My partner wants a boy, I think. I am resigned to having more children so he gets what he wants, LOL! In our family, we have a habit of dreaming of our children before we have them. My dreams and feelings have all been saying that this pregnancy is a girl. My gut feelings are pretty good about this sort of thing. Hell - I knew after I'd had sex on the day I received the lovely genetic load from my fella that I was going to be pregnant. I just *knew*. I'd felt it'd happen all year and it did, when I felt it most keenly. And the feeling grew and grew until I finally reached the day where I could test early (5 days before period). And damn it - I knew it. Before the major symptoms kicked in, there it was, a damned positive.

And it's that same feeling that says I'm probably having a girl. Now, I am also a logical person and I know there's a huge possibility I'm having a boy. After having a miscarriage, I don't really mind if I do have a boy. Mainly because I can borrow a lot of baby stuff from my sister (who has a boy) and because the little one can play games with his cousin, like my brother and his nephew used to when they were kids. History repeating, so to speak.

But my gut says, it's not that history that is going to repeat. My cousin, a boy, and I used to play together when we were little. I feel like maybe it's *that* dynamic that will repeat.

I don't know. It's just me and my hippie woo-woo feelings, which are sometimes wrong. My rational brain says, "You have a 50/50 chance, there-abouts. You will get what you will get." And I know I will love it, because it'll be my baby.

But my spiritual side has its mind made up, really. *shrug*

Let's see which is right! :p
 
Speaking of spiritual side, usually I'm a skeptic. My friend for four times now has told me exactly when I was pregnant the week before we could find out. (usually just a day or two after ovulating). She guessed girl towards about 15 weeks with my first and she was right. With my two chemicals she said yes you are pregnant but I cannot get a read on the gender, at all. With this one she told me a week before and said you're having a boy.

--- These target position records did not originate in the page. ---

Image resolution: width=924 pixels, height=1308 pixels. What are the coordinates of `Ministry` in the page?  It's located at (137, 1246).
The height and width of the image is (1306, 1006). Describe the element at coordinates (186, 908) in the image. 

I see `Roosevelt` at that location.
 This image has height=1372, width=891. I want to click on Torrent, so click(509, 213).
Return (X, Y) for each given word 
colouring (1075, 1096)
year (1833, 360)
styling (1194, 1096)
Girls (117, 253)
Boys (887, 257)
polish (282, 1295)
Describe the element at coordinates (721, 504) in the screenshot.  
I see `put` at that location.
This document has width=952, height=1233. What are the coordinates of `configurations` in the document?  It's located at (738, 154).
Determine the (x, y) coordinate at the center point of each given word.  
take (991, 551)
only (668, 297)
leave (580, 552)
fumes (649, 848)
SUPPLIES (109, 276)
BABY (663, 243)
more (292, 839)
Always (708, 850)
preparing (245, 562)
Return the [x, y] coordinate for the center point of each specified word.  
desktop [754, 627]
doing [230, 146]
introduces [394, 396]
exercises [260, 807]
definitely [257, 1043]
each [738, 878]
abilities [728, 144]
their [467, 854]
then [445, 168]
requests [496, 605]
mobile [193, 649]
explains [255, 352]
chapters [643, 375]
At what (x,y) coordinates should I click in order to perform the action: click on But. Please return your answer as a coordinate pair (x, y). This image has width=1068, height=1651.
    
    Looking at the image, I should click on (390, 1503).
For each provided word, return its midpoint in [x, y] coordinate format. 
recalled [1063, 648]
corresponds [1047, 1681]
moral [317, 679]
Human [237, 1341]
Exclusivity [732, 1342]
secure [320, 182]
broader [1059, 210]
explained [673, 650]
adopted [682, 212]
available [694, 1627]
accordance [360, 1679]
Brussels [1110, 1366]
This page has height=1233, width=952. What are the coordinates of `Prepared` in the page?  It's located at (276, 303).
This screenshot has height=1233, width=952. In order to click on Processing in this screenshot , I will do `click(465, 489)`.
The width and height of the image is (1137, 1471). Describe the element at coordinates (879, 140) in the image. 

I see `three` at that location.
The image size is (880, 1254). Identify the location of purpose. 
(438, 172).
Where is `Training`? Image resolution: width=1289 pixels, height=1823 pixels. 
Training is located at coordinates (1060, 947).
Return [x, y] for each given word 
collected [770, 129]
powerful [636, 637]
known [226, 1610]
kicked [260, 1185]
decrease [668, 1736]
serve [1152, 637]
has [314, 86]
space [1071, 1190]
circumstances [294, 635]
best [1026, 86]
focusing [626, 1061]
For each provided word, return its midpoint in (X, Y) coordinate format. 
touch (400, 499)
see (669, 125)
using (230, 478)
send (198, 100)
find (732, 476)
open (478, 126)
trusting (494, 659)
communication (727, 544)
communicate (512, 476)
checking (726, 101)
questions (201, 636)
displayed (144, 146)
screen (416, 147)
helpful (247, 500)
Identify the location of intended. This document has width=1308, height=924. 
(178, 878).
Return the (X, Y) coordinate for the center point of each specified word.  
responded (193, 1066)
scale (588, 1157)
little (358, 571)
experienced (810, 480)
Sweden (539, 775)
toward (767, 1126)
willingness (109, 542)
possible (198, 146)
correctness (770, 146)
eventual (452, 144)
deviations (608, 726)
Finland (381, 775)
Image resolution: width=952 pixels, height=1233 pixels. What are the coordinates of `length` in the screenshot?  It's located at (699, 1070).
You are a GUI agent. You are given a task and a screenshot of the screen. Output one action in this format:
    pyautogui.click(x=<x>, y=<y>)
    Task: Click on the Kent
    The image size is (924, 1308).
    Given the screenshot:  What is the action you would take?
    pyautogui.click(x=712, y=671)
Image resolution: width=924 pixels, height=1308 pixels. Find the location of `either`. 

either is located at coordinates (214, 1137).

So it will be interesting to see if spiritual sides are right or stay right.
 
I think, emotionally, a girl would be easier on me. Since, I lost my son at around 30 weeks pregnant.

However, I'm just ecstatic to be pregnant after the loss and a bought of unexplained infertility. So, I will be over the moon either way!
 
I can't decide lol. Some days I don't care. Then I go through the baby section and all the cute girl stuff and I want a girl. Then I get to the boy stuff and I'm like hey a 3rd boy would be great :p

My SO wants a boy to "carry on the name" but will be happy with either. I knew with both the boys before the ultrasound to find out. So I'm curious to see if that will be the same this time.
 
I really want a boy and am not finding out gender partially for that reason. I know once I have a real baby in my arms I won't care anymore and will love a girl just as much. But I would rather not have months to dwell on it.

Two nights ago though I had a dream that it was a girl and she was great and I loved her so much so I am feeling a lot more okay with that idea now.
 
I'm hoping for a boy, although I won't be terribly disappointed if I have a girl since I melt looking at little girl clothes. DH says he doesn't care although I think he wants a boy too since we both refer to baby as "he". Also I can totally see him enjoying a little mini him following him around.

After worrying about if i could even get pregnant and then the pregnancy worries about a sticky baby:wacko:, I'll be over the moon just to have a squishy baby to love.